April 12, 1864 – Civil War Massacre of Black Soldiers at Fort Pillow

On this day in history, the troops of Confederate Major General Nathan Bedford Forrest butchered the Black Union troops garrisoned at Fort Pillow in Tennessee. The garrison had surrendered, but some four hundred soldiers were shot anyway. Two wounded Black soldiers were buried alive but managed to dig themselves out. Many bodies were mutilated.

The war in Tennessee : Confederate massacre of Federal troops after the surrender at Fort Pillow, April 12th, 1864.

The war in Tennessee : Confederate massacre of Federal troops after the surrender at Fort Pillow, April 12th, 1864.

Richard Fuchs, author of An Unerring Fire (2002, p. 14), concluded:

The affair at Fort Pillow was simply an orgy of death, a mass lynching to satisfy the basest of conduct – intentional murder – for the vilest of reasons – racism and personal enmity.”

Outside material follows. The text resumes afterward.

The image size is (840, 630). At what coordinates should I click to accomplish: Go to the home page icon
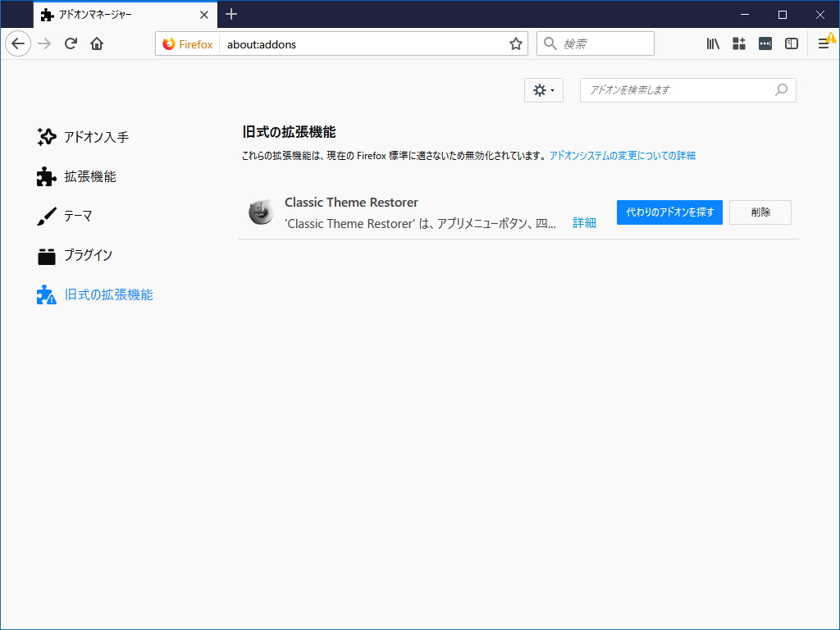click(96, 43)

As Ron Chernow reports in his biography of Grant, Grant reacted with outrage. As proof of his foe’s inhumanity, Grant quoted the dispatch Forrest filed after the episode: “The river was dyed with the blood of the slaughtered for two hundred yards… It is hoped that these facts will demonstrate to the Northern people that negro soldiers cannot cope with Southerners.” This was, of course, only the case because the Southerners refused to honor the flag of surrender by the Black soldiers.

On April 17, 1864, Grant ordered General Benjamin F. Butler, who was negotiating prisoner exchanges with the Confederacy, to demand that in the exchange and treatment of prisoners, Black prisoners had to be treated identically to whites. A failure to do so would “be regarded as a refusal on their part to agree to the further exchange of prisoners, and [would] be so treated by us.”

General Grant

General Grant

This demand was refused and Confederate Secretary of War Seddon in June 1864 stated the confederate position:

I doubt, however, whether the exchange of negroes at all for our soldiers would be tolerated. As to the white officers serving with negro troops, we ought never to be inconvenienced with such prisoners.”

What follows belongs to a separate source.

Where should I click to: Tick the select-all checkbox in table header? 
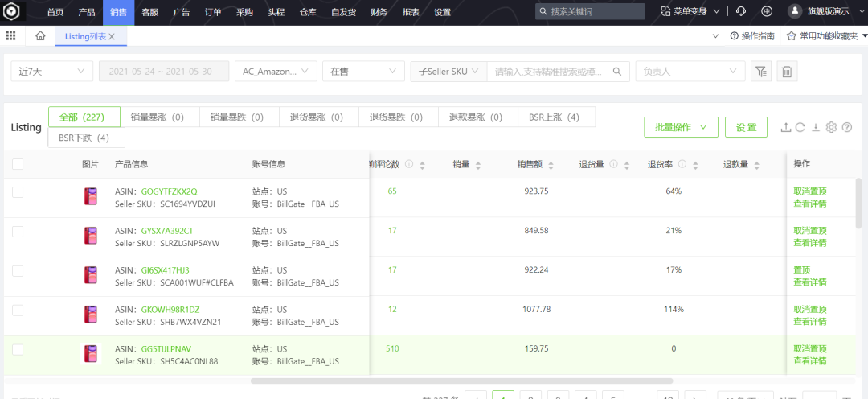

On August 10, the Confederates agreed to a “man-for-man exchange” but not of Black soldiers. General Robert E. Lee restated this position to General Grant in October, writing “…negroes belonging to our citizens are not considered subjects of exchange.”

Meanwhile, Forrest did not pay the consequences for the actions of troops under his command. After the War, he was a pledged delegate from Tennessee to the New York Democratic national convention in 1868, and most notably, served as the first Grand Dragon of the Ku Klux Klan.